• _Extracted records_:
════════════════════
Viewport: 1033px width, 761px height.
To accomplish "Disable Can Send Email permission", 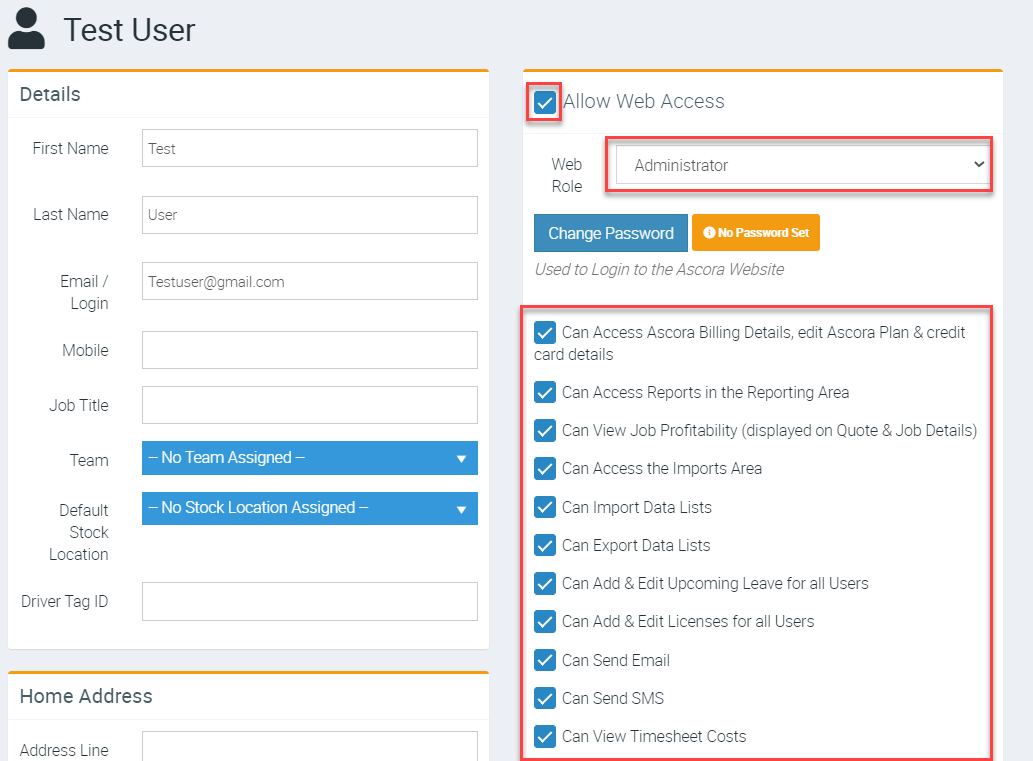I will (x=545, y=660).
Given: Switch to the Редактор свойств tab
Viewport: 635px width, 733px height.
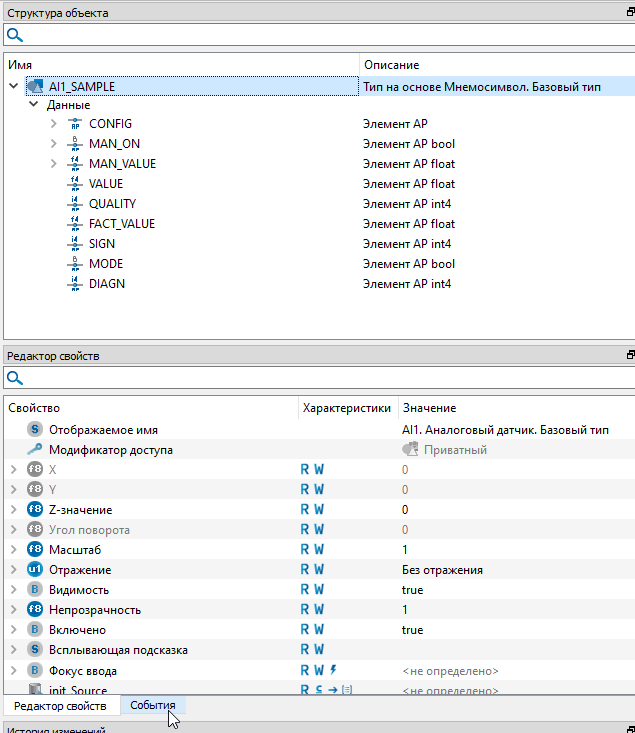Looking at the screenshot, I should (x=60, y=706).
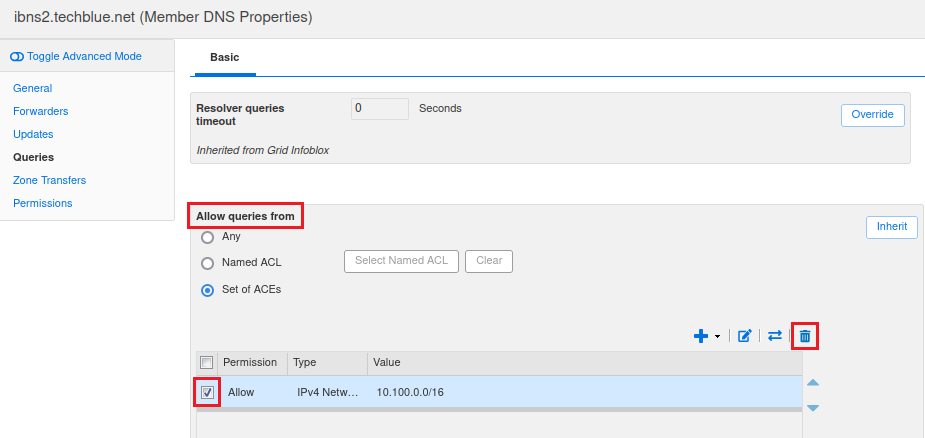Screen dimensions: 925x438
Task: Open the Forwarders section in sidebar
Action: [x=40, y=111]
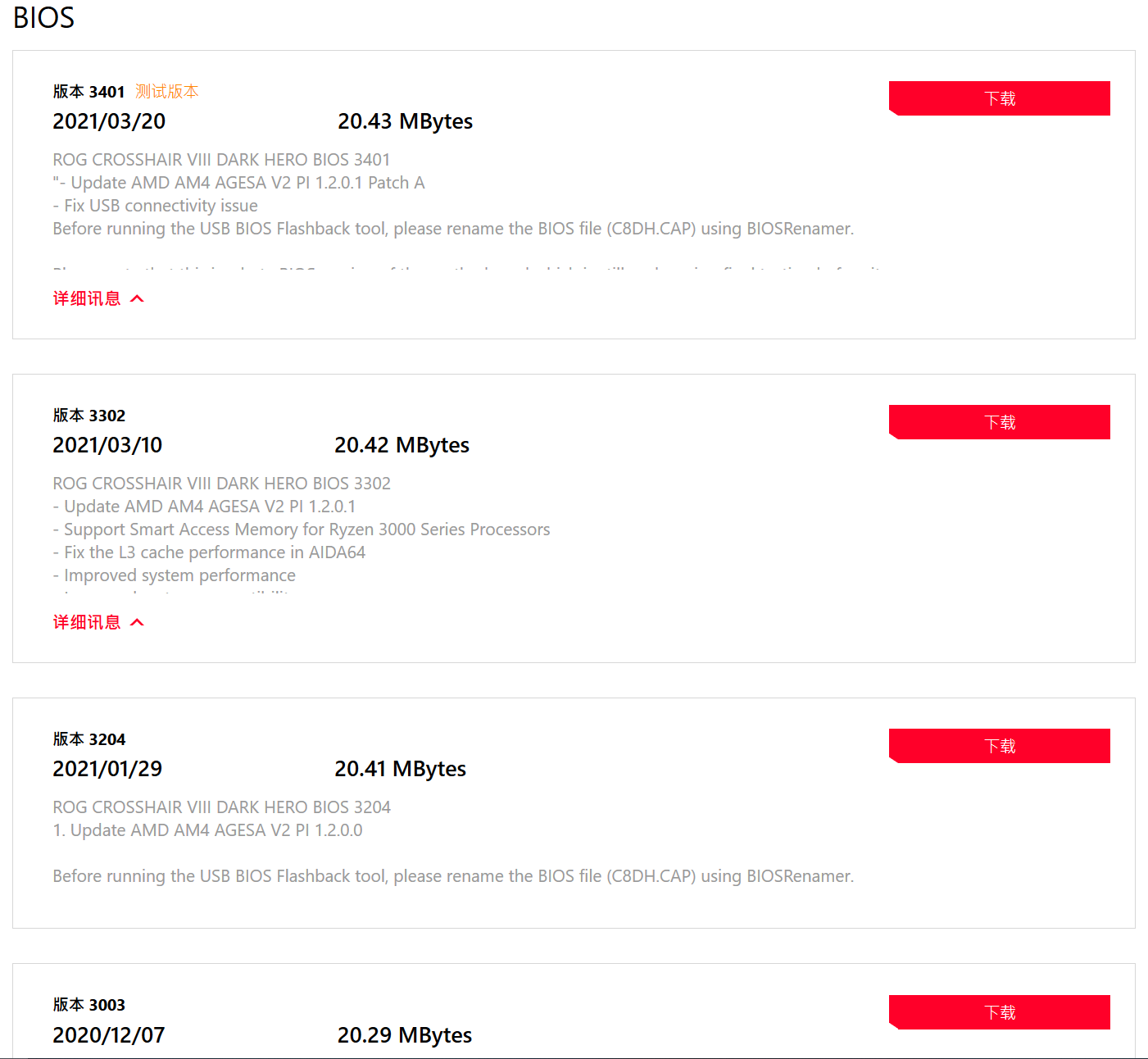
════════════════════
• _WHAT IS EXPECTED_:
Retype precisely, and only, the lines from the one holding "Given: Switch to the Редактор свойств tab" through the final line of the data above, with the pictures omitted.

• _WRITTEN ANSWER_:
Given: Switch to the Редактор свойств tab
Viewport: 635px width, 733px height.
Looking at the screenshot, I should (x=60, y=706).
Screen dimensions: 925x438
Task: Open the Forwarders section in sidebar
Action: [x=40, y=111]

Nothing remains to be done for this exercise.